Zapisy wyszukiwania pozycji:

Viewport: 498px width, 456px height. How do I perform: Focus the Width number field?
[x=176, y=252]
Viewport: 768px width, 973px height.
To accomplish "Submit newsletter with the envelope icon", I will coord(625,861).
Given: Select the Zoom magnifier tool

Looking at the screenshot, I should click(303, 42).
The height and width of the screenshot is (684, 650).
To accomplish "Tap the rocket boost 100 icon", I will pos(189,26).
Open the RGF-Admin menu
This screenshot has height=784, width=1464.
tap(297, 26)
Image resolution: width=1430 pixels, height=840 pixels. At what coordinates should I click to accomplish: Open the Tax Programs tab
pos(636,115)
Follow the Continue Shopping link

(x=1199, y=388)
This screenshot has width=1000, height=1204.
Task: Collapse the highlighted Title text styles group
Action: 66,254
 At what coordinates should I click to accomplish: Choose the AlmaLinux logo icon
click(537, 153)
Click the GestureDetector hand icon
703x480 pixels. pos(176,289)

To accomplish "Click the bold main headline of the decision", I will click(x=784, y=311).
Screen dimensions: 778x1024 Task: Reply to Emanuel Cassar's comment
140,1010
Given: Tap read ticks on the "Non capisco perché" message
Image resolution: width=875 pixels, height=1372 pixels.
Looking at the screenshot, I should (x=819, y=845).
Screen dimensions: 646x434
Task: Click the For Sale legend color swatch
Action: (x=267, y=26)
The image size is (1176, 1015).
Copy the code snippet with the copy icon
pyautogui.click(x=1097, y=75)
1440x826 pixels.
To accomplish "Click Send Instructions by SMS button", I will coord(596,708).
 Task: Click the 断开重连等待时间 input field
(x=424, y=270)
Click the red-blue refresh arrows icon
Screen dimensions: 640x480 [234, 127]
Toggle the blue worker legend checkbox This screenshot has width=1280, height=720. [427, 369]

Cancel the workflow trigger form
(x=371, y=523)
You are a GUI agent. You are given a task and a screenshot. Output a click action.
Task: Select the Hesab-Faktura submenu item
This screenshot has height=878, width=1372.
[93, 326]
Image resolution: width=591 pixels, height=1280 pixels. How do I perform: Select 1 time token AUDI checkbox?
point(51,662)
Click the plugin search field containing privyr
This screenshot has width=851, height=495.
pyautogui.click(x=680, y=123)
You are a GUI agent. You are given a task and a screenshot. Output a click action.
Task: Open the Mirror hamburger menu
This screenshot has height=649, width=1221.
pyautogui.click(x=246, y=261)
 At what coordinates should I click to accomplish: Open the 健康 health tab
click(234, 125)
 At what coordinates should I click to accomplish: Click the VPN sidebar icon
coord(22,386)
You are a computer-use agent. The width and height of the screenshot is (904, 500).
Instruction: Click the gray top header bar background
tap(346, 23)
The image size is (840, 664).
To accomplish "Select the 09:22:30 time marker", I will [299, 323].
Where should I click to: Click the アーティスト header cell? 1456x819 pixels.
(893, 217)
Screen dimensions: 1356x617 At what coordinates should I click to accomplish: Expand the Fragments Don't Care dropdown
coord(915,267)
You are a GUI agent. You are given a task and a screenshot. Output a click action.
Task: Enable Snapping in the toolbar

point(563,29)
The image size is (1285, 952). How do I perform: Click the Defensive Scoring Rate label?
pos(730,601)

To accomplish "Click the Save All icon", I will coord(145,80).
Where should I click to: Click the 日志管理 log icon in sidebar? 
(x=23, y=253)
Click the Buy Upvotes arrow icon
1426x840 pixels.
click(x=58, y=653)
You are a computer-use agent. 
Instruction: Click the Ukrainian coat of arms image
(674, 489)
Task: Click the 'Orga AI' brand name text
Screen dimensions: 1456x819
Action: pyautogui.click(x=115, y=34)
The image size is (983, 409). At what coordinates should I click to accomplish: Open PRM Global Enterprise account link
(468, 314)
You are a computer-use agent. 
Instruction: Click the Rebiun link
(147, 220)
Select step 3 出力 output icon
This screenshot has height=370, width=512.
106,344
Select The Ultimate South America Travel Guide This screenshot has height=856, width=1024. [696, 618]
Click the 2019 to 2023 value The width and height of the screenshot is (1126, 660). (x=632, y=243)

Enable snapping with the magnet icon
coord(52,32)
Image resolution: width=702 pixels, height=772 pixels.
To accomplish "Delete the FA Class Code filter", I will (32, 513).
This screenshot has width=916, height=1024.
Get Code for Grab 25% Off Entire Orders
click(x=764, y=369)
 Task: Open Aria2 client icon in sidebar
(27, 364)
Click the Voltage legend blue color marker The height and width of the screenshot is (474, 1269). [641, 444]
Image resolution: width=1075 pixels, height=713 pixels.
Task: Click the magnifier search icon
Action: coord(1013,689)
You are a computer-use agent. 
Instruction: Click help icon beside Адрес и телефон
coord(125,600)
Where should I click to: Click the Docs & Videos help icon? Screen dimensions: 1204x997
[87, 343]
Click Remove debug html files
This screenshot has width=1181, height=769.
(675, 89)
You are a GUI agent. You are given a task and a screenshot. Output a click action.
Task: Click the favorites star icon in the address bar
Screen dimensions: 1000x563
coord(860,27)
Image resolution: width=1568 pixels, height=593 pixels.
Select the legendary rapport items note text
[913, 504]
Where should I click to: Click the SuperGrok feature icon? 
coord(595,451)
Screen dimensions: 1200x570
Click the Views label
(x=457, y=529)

◆ ZADANIE DO WYKONANIA ◆
Umieść wiersze wszystkich pozycji powyżej w liście JSON złożonej z ciągów znaków, po jednym ciągu na każdy wiersz. Puste wiersze pomiń.

◆ WYNIK ĆWICZENIA ◆
[
  "Viewport: 498px width, 456px height. How do I perform: Focus the Width number field?",
  "[x=176, y=252]",
  "Viewport: 768px width, 973px height.",
  "To accomplish \"Submit newsletter with the envelope icon\", I will coord(625,861).",
  "Given: Select the Zoom magnifier tool",
  "Looking at the screenshot, I should click(303, 42).",
  "The height and width of the screenshot is (684, 650).",
  "To accomplish \"Tap the rocket boost 100 icon\", I will pos(189,26).",
  "Open the RGF-Admin menu",
  "This screenshot has height=784, width=1464.",
  "tap(297, 26)",
  "Image resolution: width=1430 pixels, height=840 pixels. At what coordinates should I click to accomplish: Open the Tax Programs tab",
  "pos(636,115)",
  "Follow the Continue Shopping link",
  "(x=1199, y=388)",
  "This screenshot has width=1000, height=1204.",
  "Task: Collapse the highlighted Title text styles group",
  "Action: 66,254",
  " At what coordinates should I click to accomplish: Choose the AlmaLinux logo icon",
  "click(537, 153)",
  "Click the GestureDetector hand icon",
  "703x480 pixels. pos(176,289)",
  "To accomplish \"Click the bold main headline of the decision\", I will click(x=784, y=311).",
  "Screen dimensions: 778x1024 Task: Reply to Emanuel Cassar's comment",
  "140,1010",
  "Given: Tap read ticks on the \"Non capisco perché\" message",
  "Image resolution: width=875 pixels, height=1372 pixels.",
  "Looking at the screenshot, I should (x=819, y=845).",
  "Screen dimensions: 646x434",
  "Task: Click the For Sale legend color swatch",
  "Action: (x=267, y=26)",
  "The image size is (1176, 1015).",
  "Copy the code snippet with the copy icon",
  "pyautogui.click(x=1097, y=75)",
  "1440x826 pixels.",
  "To accomplish \"Click Send Instructions by SMS button\", I will coord(596,708).",
  " Task: Click the 断开重连等待时间 input field",
  "(x=424, y=270)",
  "Click the red-blue refresh arrows icon",
  "Screen dimensions: 640x480 [234, 127]",
  "Toggle the blue worker legend checkbox This screenshot has width=1280, height=720. [427, 369]",
  "Cancel the workflow trigger form",
  "(x=371, y=523)",
  "You are a GUI agent. You are given a task and a screenshot. Output a click action.",
  "Task: Select the Hesab-Faktura submenu item",
  "This screenshot has height=878, width=1372.",
  "[93, 326]",
  "Image resolution: width=591 pixels, height=1280 pixels. How do I perform: Select 1 time token AUDI checkbox?",
  "point(51,662)",
  "Click the plugin search field containing privyr",
  "This screenshot has width=851, height=495.",
  "pyautogui.click(x=680, y=123)",
  "You are a GUI agent. You are given a task and a screenshot. Output a click action.",
  "Task: Open the Mirror hamburger menu",
  "This screenshot has height=649, width=1221.",
  "pyautogui.click(x=246, y=261)",
  " At what coordinates should I click to accomplish: Open the 健康 health tab",
  "click(234, 125)",
  " At what coordinates should I click to accomplish: Click the VPN sidebar icon",
  "coord(22,386)",
  "You are a computer-use agent. The width and height of the screenshot is (904, 500).",
  "Instruction: Click the gray top header bar background",
  "tap(346, 23)",
  "The image size is (840, 664).",
  "To accomplish \"Select the 09:22:30 time marker\", I will [299, 323].",
  "Where should I click to: Click the アーティスト header cell? 1456x819 pixels.",
  "(893, 217)",
  "Screen dimensions: 1356x617 At what coordinates should I click to accomplish: Expand the Fragments Don't Care dropdown",
  "coord(915,267)",
  "You are a GUI agent. You are given a task and a screenshot. Output a click action.",
  "Task: Enable Snapping in the toolbar",
  "point(563,29)",
  "The image size is (1285, 952). How do I perform: Click the Defensive Scoring Rate label?",
  "pos(730,601)",
  "To accomplish \"Click the Save All icon\", I will coord(145,80).",
  "Where should I click to: Click the 日志管理 log icon in sidebar? ",
  "(x=23, y=253)",
  "Click the Buy Upvotes arrow icon",
  "1426x840 pixels.",
  "click(x=58, y=653)",
  "You are a computer-use agent. ",
  "Instruction: Click the Ukrainian coat of arms image",
  "(674, 489)",
  "Task: Click the 'Orga AI' brand name text",
  "Screen dimensions: 1456x819",
  "Action: pyautogui.click(x=115, y=34)",
  "The image size is (983, 409). At what coordinates should I click to accomplish: Open PRM Global Enterprise account link",
  "(468, 314)",
  "You are a computer-use agent. ",
  "Instruction: Click the Rebiun link",
  "(147, 220)",
  "Select step 3 出力 output icon",
  "This screenshot has height=370, width=512.",
  "106,344",
  "Select The Ultimate South America Travel Guide This screenshot has height=856, width=1024. [696, 618]",
  "Click the 2019 to 2023 value The width and height of the screenshot is (1126, 660). (x=632, y=243)",
  "Enable snapping with the magnet icon",
  "coord(52,32)",
  "Image resolution: width=702 pixels, height=772 pixels.",
  "To accomplish \"Delete the FA Class Code filter\", I will (32, 513).",
  "This screenshot has width=916, height=1024.",
  "Get Code for Grab 25% Off Entire Orders",
  "click(x=764, y=369)",
  " Task: Open Aria2 client icon in sidebar",
  "(27, 364)",
  "Click the Voltage legend blue color marker The height and width of the screenshot is (474, 1269). [641, 444]",
  "Image resolution: width=1075 pixels, height=713 pixels.",
  "Task: Click the magnifier search icon",
  "Action: coord(1013,689)",
  "You are a computer-use agent. ",
  "Instruction: Click help icon beside Адрес и телефон",
  "coord(125,600)",
  "Where should I click to: Click the Docs & Videos help icon? Screen dimensions: 1204x997",
  "[87, 343]",
  "Click Remove debug html files",
  "This screenshot has width=1181, height=769.",
  "(675, 89)",
  "You are a GUI agent. You are given a task and a screenshot. Output a click action.",
  "Task: Click the favorites star icon in the address bar",
  "Screen dimensions: 1000x563",
  "coord(860,27)",
  "Image resolution: width=1568 pixels, height=593 pixels.",
  "Select the legendary rapport items note text",
  "[913, 504]",
  "Where should I click to: Click the SuperGrok feature icon? ",
  "coord(595,451)",
  "Screen dimensions: 1200x570",
  "Click the Views label",
  "(x=457, y=529)"
]